PROBLEM
Write out word for word the lines below, starting with the line that contains "Image resolution: width=1456 pixels, height=819 pixels. What" and continuing through the line that contains "center [1032, 777].".

(Entries on finding words and elements)
____________________
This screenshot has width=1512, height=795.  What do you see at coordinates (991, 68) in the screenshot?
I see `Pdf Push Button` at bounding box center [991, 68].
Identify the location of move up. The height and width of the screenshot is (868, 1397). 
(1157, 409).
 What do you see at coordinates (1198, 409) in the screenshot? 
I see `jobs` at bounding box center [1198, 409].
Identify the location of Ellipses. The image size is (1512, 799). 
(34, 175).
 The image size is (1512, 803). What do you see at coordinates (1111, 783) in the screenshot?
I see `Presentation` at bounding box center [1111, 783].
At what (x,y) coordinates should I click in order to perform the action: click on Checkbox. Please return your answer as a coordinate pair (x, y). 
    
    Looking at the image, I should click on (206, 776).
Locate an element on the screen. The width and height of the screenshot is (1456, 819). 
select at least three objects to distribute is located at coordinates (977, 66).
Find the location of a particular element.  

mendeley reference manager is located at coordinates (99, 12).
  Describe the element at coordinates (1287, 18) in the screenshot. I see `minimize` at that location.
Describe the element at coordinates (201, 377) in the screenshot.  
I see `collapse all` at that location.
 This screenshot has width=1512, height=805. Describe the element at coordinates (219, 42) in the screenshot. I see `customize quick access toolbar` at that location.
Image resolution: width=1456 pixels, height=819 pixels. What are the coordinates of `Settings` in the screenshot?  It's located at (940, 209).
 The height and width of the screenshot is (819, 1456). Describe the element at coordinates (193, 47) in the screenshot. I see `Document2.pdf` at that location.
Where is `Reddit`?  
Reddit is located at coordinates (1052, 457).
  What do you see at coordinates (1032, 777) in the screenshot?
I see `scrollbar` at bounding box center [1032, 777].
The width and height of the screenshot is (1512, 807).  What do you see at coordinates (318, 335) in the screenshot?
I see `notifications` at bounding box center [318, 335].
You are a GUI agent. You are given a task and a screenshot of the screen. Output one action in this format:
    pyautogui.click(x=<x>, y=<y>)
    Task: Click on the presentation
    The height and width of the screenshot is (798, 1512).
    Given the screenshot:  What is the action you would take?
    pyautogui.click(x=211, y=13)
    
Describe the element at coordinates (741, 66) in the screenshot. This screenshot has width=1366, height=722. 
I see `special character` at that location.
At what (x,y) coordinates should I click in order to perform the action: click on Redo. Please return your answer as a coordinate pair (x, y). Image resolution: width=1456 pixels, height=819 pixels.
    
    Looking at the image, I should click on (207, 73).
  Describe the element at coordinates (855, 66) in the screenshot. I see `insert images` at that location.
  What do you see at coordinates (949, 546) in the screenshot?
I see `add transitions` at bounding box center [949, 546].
____________________
SOLUTION FOR THIS PROBLEM
Image resolution: width=1456 pixels, height=819 pixels. What are the coordinates of `Settings` in the screenshot?  It's located at (940, 209).
 The height and width of the screenshot is (819, 1456). Describe the element at coordinates (193, 47) in the screenshot. I see `Document2.pdf` at that location.
Where is `Reddit`?  
Reddit is located at coordinates (1052, 457).
  What do you see at coordinates (1032, 777) in the screenshot?
I see `scrollbar` at bounding box center [1032, 777].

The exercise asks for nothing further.